Send your school testimonial to National Coordinator Rachael Hudak
The audience was very moved. Several men reported that the show made them cry.
Dead Man Walking puts the act of retribution in our view. It forces us to confront it, to question it, to personalize it. That's the point.
The combination of reading the book, experiencing the play and engaging in interdisciplinary discussions was a very powerful experience for our students, faculty and staff - and for the larger community.
At the first reading, we made it clear that this was not a play but a project, one designed to enlarge the scope of discourse on the death penalty, that it would call for incredible commitment, openness, and willingness to learn and explore the issue together as a company.
I don’t know why every Catholic high school in the country isn’t working on the show. Producing Dead Man Walking had an incredible impact, not only on the theatre department, but within the entire school community. Our English Department had every Junior and Senior in the school read “A Lesson Before Dying” and do projects on different areas of capital punishment. Our Religious Studies department was inspired to expand their capital punishment and social justice segment. Our Campus Ministry students presented an entire Mass around the subject. Our Visual & Performing Arts Department was able to use the movie AND the play to discuss the ways that theatre and film are similar/different as well as to provoke discussion around the subject. And our Student Leadership filmed a documentary around the experience which they are going to show at a school wide forum next month. Obviously, having it multi-discipline requirement in the performance agreement began this discussion… but it took on a life of its own and was unlike anything I have ever experienced.

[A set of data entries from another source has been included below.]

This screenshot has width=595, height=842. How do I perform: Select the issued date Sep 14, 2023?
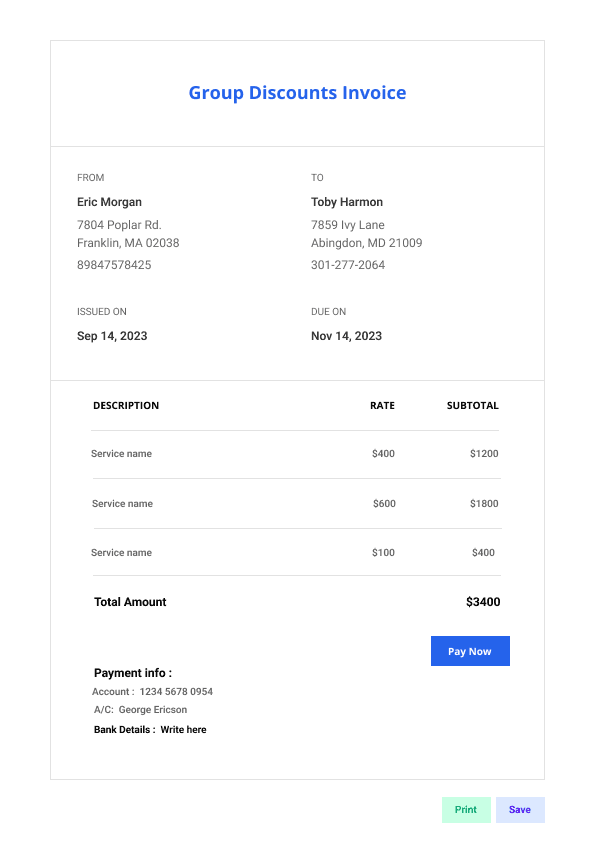(x=112, y=336)
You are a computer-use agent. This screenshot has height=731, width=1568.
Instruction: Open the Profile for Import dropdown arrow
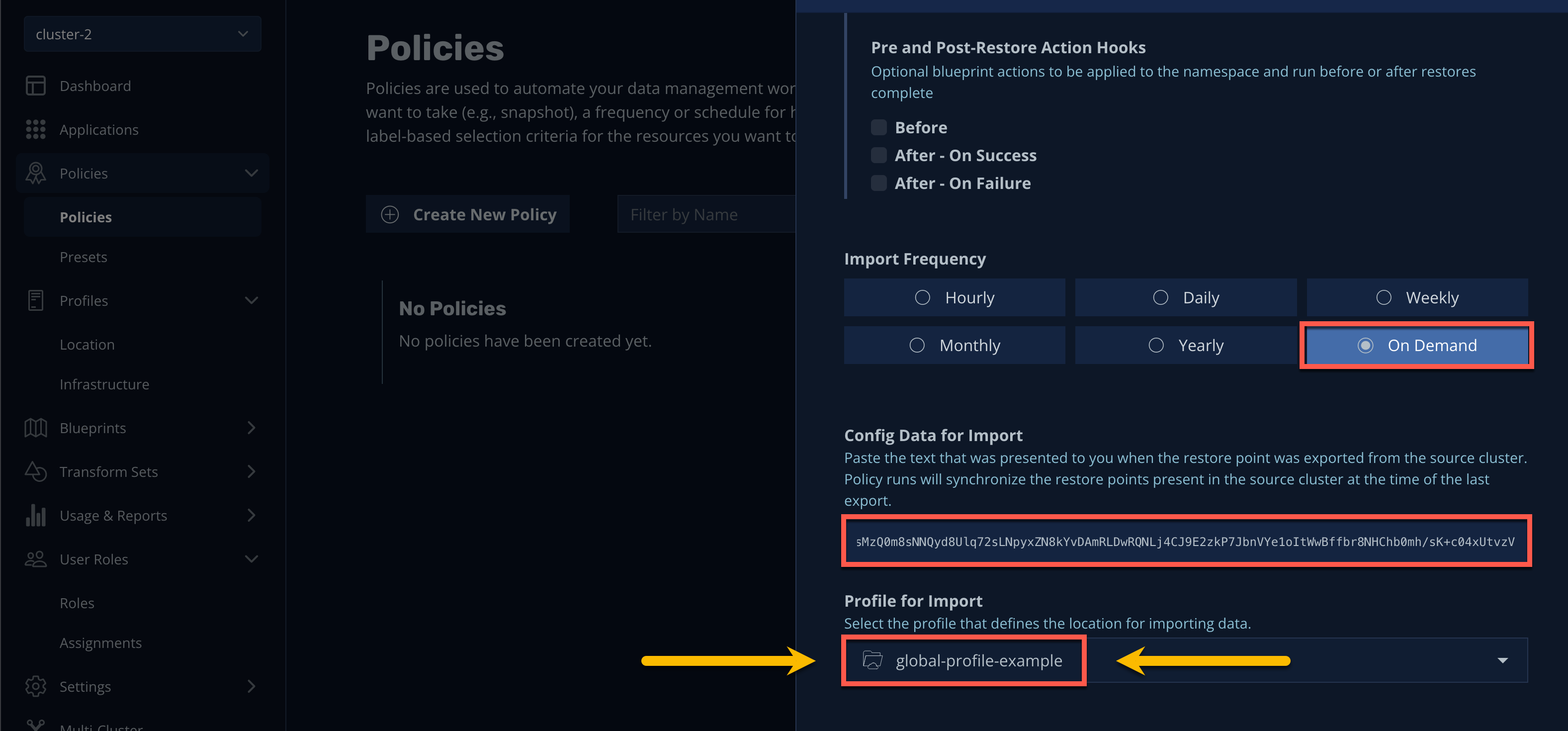(1502, 660)
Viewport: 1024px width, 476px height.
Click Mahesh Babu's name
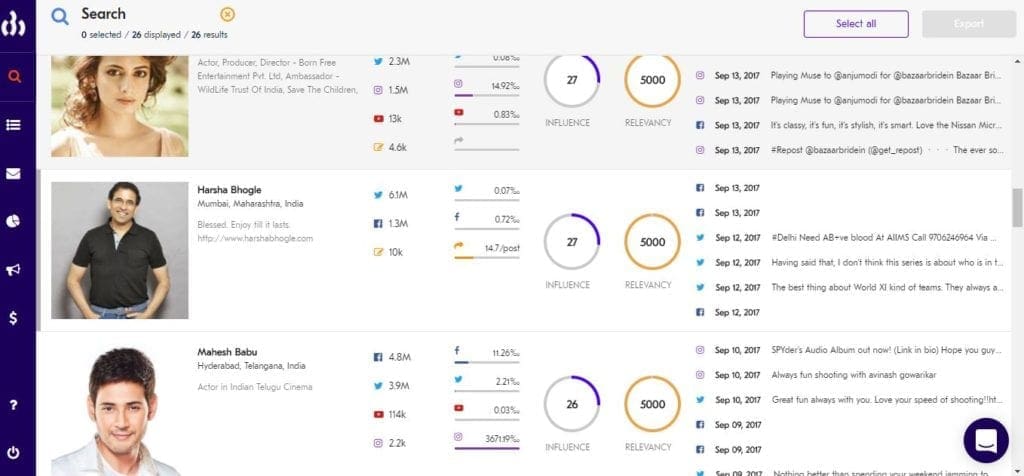pos(225,352)
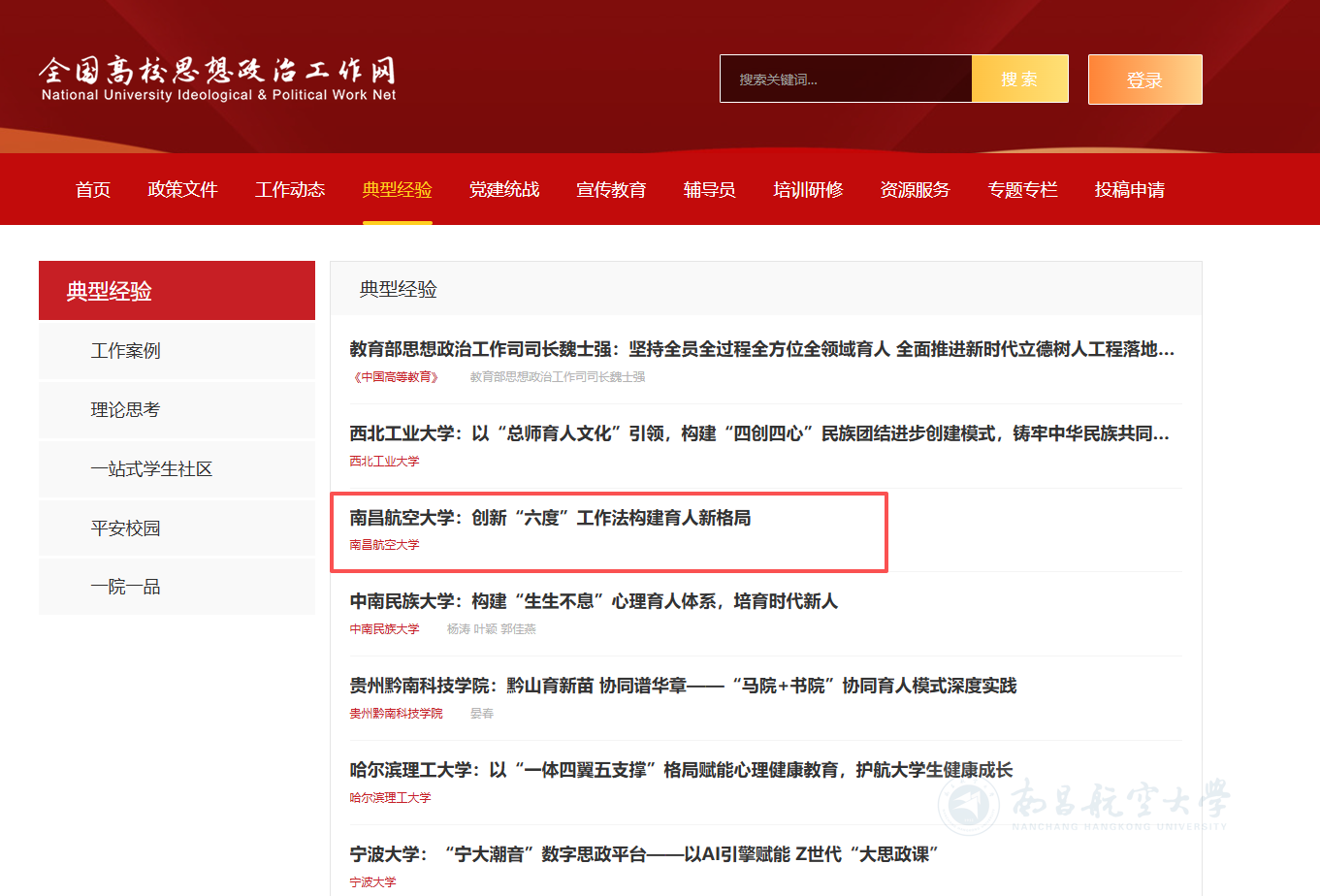Open the 南昌航空大学 六度工作法 article
This screenshot has width=1320, height=896.
550,519
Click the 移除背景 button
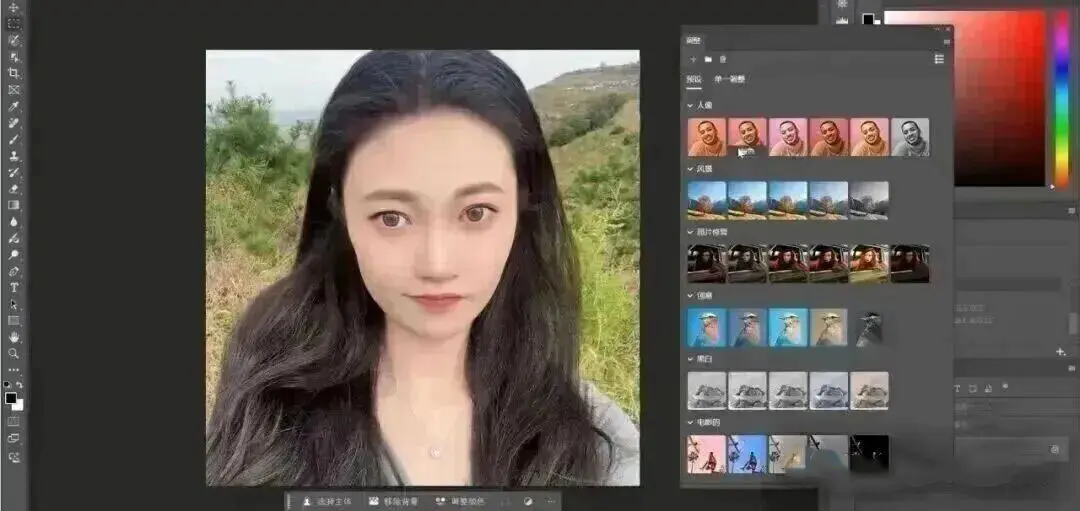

If there are theatre directors at Catholic high school who aren’t seriously considering presenting this show… they are missing an opportunity to really impact their entire community on this very relevant social issue. And, if you ask me, that’s what theatre is all about!
We recognized that the play is intense and may be controversial. We are presenting it not as propaganda but to provoke thoughtful dialogue. The audience will make up its own mind as to the issues presented. The actors and production team members came to this project with a range of views on the death penalty. The experience of mounting this production has at least promoted us to think. The success of the production staggered me.
I began my work on the Dead Man Walking School Theatre Project as a person with a keen interest in exploring the ability of theatre to impact a community. It became for me the most gratifying and profound experience in my professional life. Partnering with volunteers from all segments of my community, I was able to realize to a large degree my goal of conceiving a production that redefined the role of theatre within our community. For my students, it afforded them an opportunity to practice theatre in its best and most noble form. And in a project designed to generate discourse, our greatest achievement was to engage the hearts and minds of a significant portion of our community in a dialogue about the death penalty.
One of the beauties of a well written contemporary script is that even students with no acting background can "relate" to the story and the emotions. This play is so very accessible, while still being a great vehicle to create teaching moments about so many things: the place of drama in education; the death penalty; acting and theatre skills; to name but a few.
It is wonderful to have a cast rejoice in creating silence, both within the play and even at the end of it for an audience. It is also wonderful to have such a powerful vehicle for showing "others" (both inside and outside the establishment) that surprising people can achieve greatness when trusted with an issue with which they can engage. This play is a gift on so many levels.